● ASSIGNED TASK: No pictures belong in the result; set down exactly the lines from the one containing "This screenshot has width=753, height=396." through the final line of the listing, and nothing more.

══════

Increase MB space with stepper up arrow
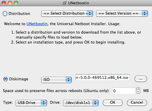The width and height of the screenshot is (152, 111). [138, 89]
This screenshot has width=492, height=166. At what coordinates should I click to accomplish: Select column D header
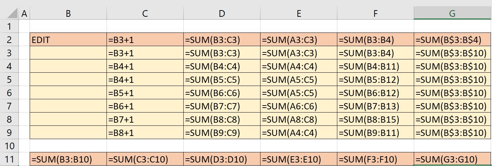click(x=222, y=14)
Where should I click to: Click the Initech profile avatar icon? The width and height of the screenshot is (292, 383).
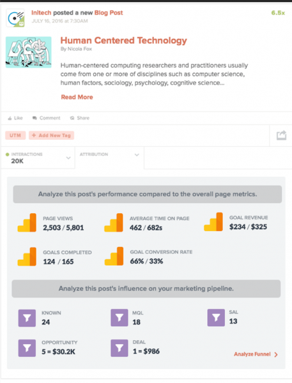15,18
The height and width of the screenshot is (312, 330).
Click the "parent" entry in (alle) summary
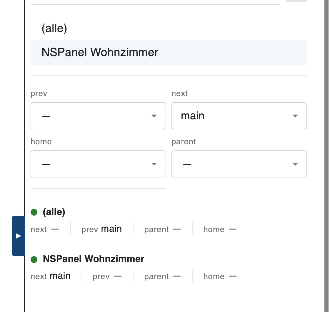click(162, 229)
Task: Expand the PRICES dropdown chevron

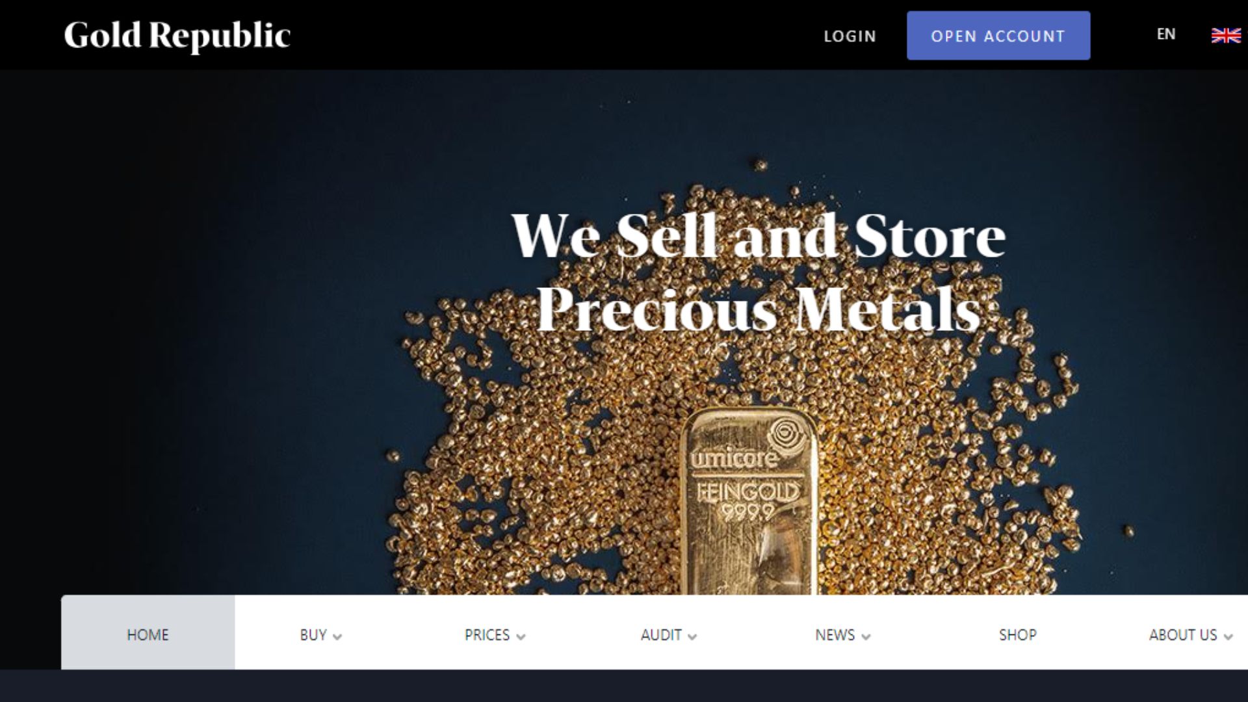Action: tap(521, 637)
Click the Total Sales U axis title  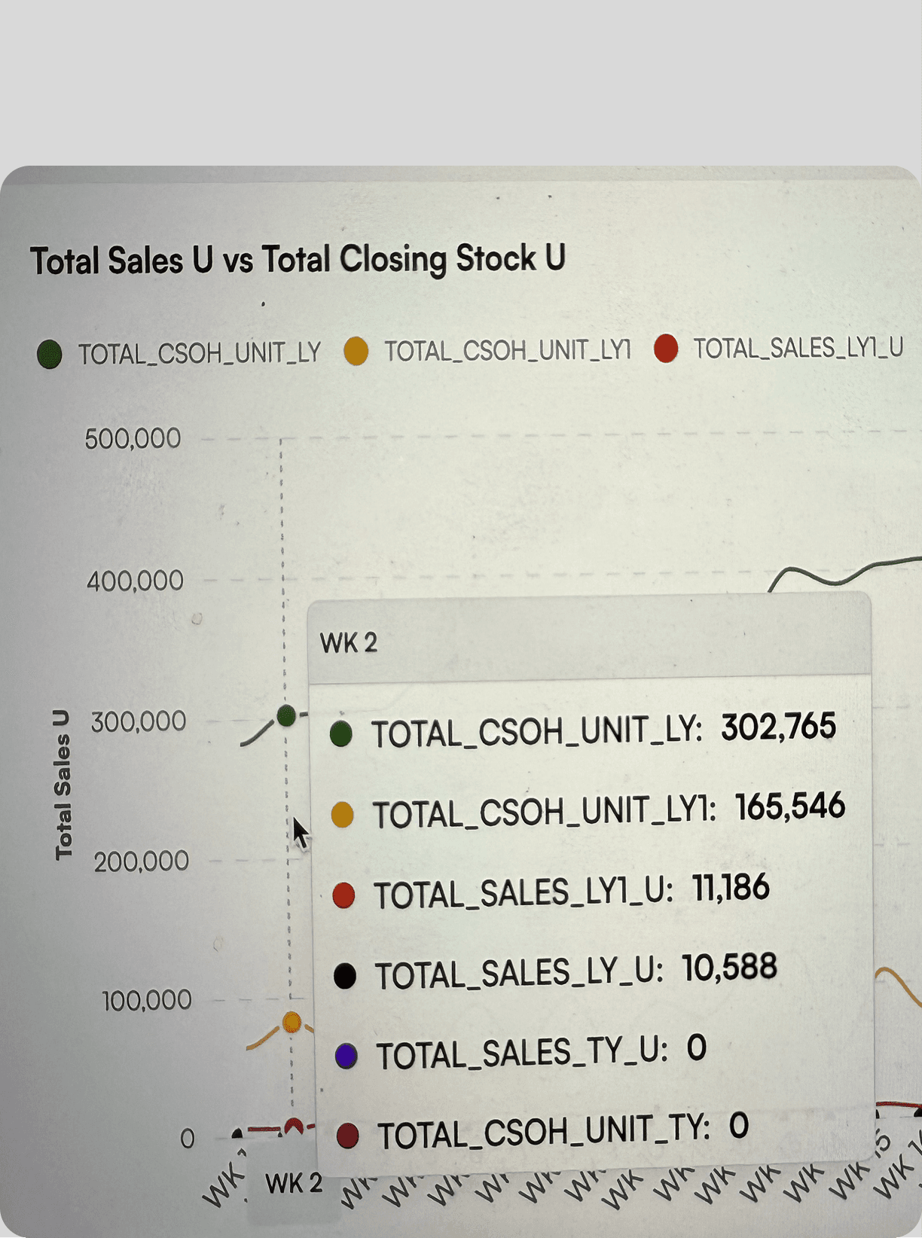pos(63,785)
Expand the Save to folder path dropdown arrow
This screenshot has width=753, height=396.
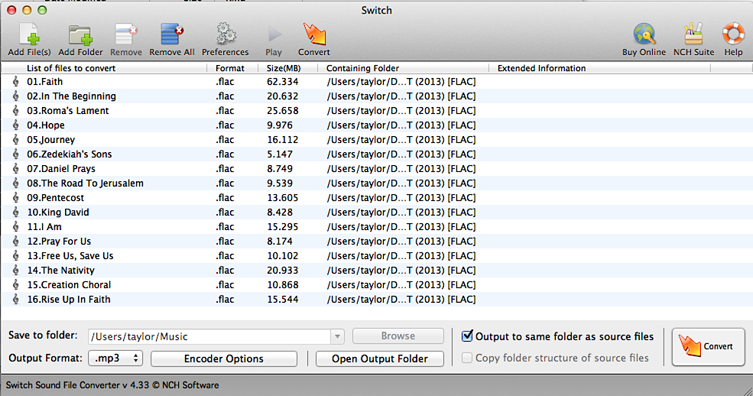click(x=337, y=336)
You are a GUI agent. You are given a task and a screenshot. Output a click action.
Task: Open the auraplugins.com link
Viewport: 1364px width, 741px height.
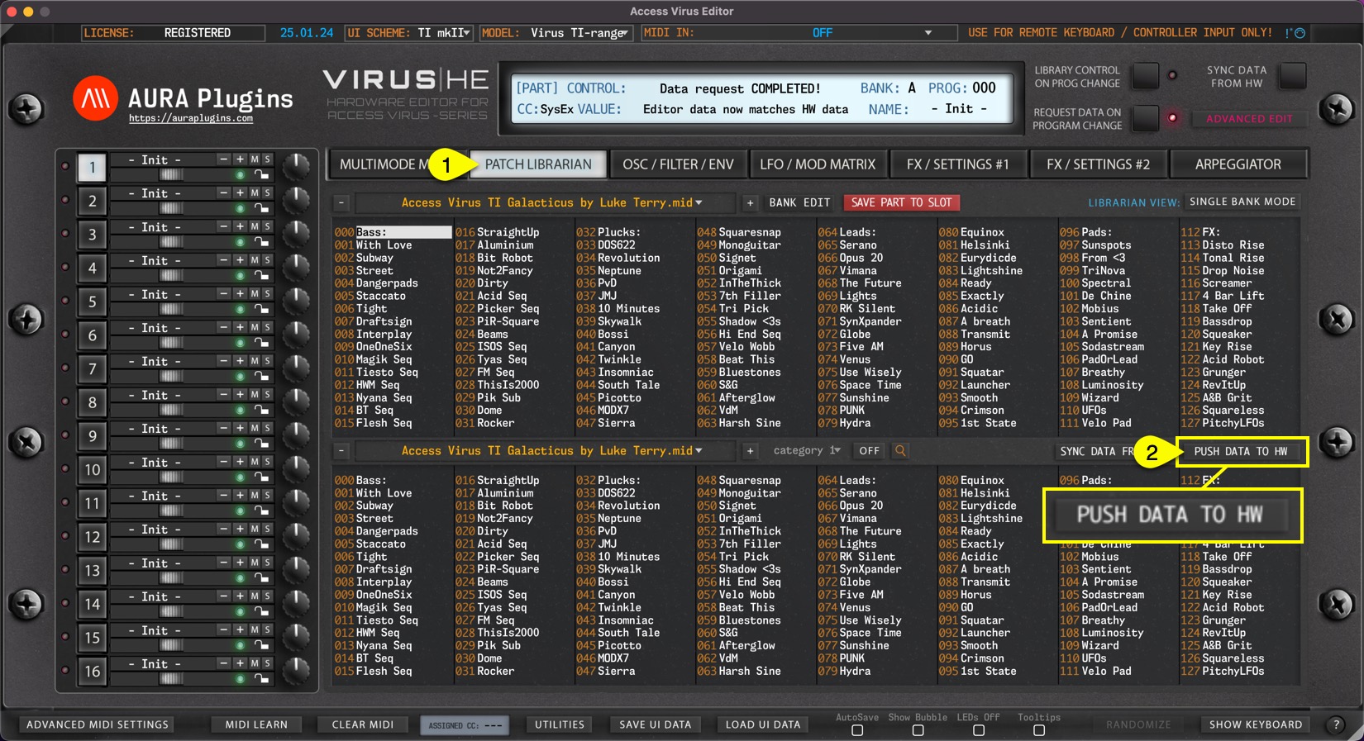[191, 119]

══════

● RESPONSE:
This screenshot has width=753, height=396.
click(x=337, y=336)
You are a GUI agent. You are given a task and a screenshot. Output a click action.
Task: Open the auraplugins.com link
Viewport: 1364px width, 741px height.
[191, 119]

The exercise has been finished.